Among the most common food-borne pathogens affecting the U.S., U.K., and other Western countries, Campylobacter jejuni leads in number of human gastrointestinal illnesses most commonly resulting in diarrhea, vomiting and gastroenteritis abdominal cramping (“Information for Health Professionals | Campylobacter | CDC,” 2018). The majority of cases are sporadic and do not infect large populations. Rarely does this illness lead to an outbreak, even more rarely is it associated with death. Unlike other gastrointestinal pathogens, such as E. coli O157:H7 or Salmonella, which can cause severe symptoms including bloody diarrhea, severe abdominal cramps, vomiting, and even death, Campylobacter is more often a short-lived illness that resolves within days (“Information for Health Professionals | Campylobacter | CDC,” 2018).

As a gram-negative, spiral-shaped bacterium, with a single polar flagella at one or both ends, Campylobacter spp. have been well studied and documented in its relation to poultry in nearly every aspect of growth to virulence to environmental susceptibility. More recently, within the past decade or so, C. jejuni along with other campylobacter have been investigated as to their ability to form biofilms along various surfaces in aquatic environments (Reeser, Medler, Billington, Jost, & Joens, 2007). As in poultry studies, its virulence, growth, and susceptibility have also been documented as well as genetic factors inducing various protein production in response to such conditions. However, the survivability of C. jejuni within vegetables while retaining its virulence is poorly understood. Due to most vegetables being consumed in raw form, any infection stemming from such consumption is considered a result of cross contamination. Incidentally, reports have surfaced whereas clinical cases have been observed and reported with the claim of no possibility of cross contamination with meat.

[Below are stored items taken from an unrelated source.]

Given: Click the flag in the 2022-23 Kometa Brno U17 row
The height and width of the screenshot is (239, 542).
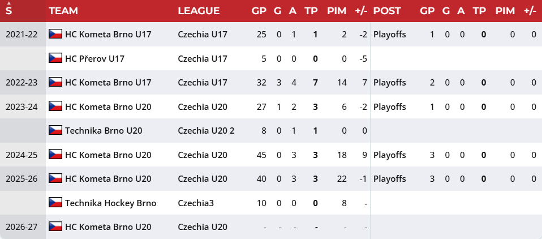Looking at the screenshot, I should (x=55, y=82).
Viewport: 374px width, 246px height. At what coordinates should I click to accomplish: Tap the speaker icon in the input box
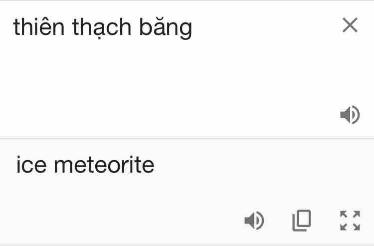pyautogui.click(x=350, y=115)
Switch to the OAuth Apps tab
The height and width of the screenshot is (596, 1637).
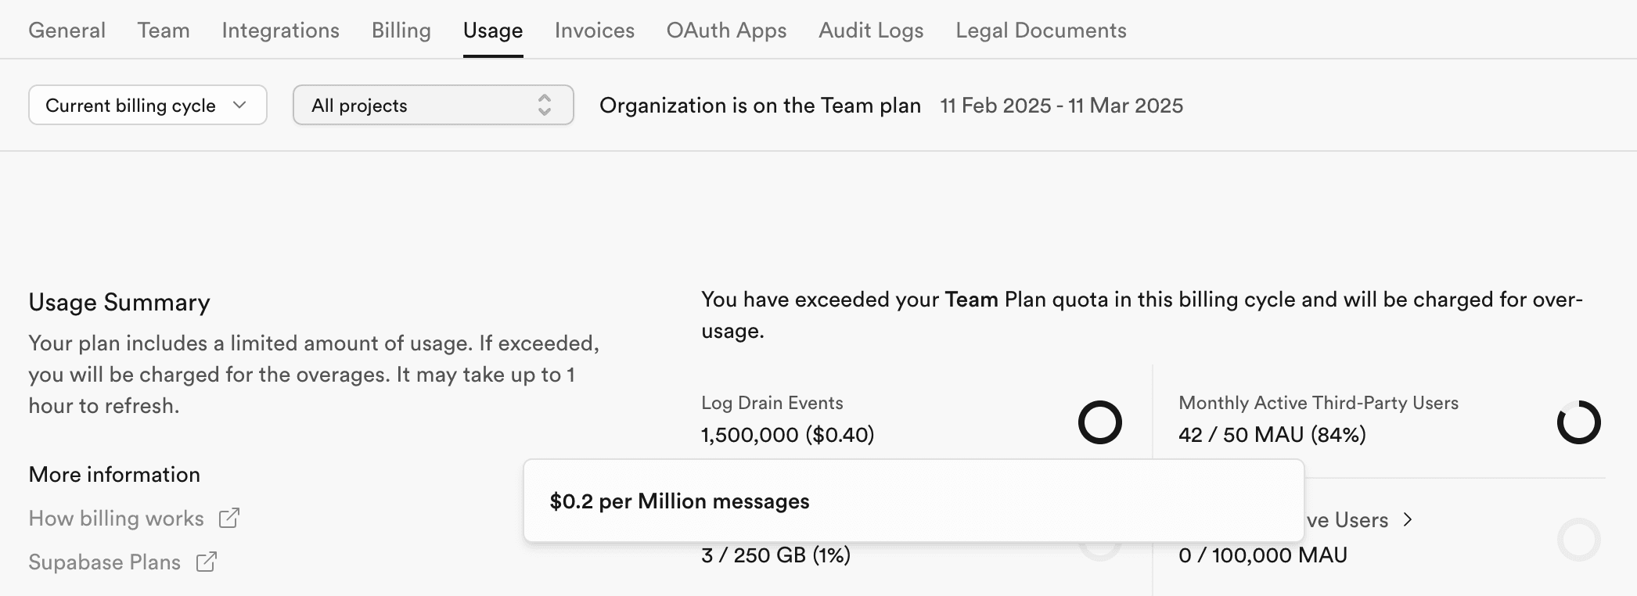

Increasing numbers of these reports prompted a limited number of studies that found C. jejuni in the soil of crops, mainly due to infected fertilization, as well as the surfaces of improperly washed vegetables not associated with cross contamination (Brandl, Haxo, Bates, & Mandrell, 2004). Of the vegetables that enter our markets, the possibilities remain that contamination with C. jejuni may be due to cross contamination with infected meats, contaminated soil adhering to the vegetables, or even internalization into the vegetables. The later possibility has yet to be investigated in any significant manner. This study will investigate the ability for C. jejuni to invade plant systems and assess its virulence thereafter, allowing host infection upon consumption, testing the hypothesis that Campylobacter jejuni will become internalized into plants via contaminated nutrients and remain virulent to human consumption. The strong genetic component affecting virulence of C. jejuni is this literature review’s focus.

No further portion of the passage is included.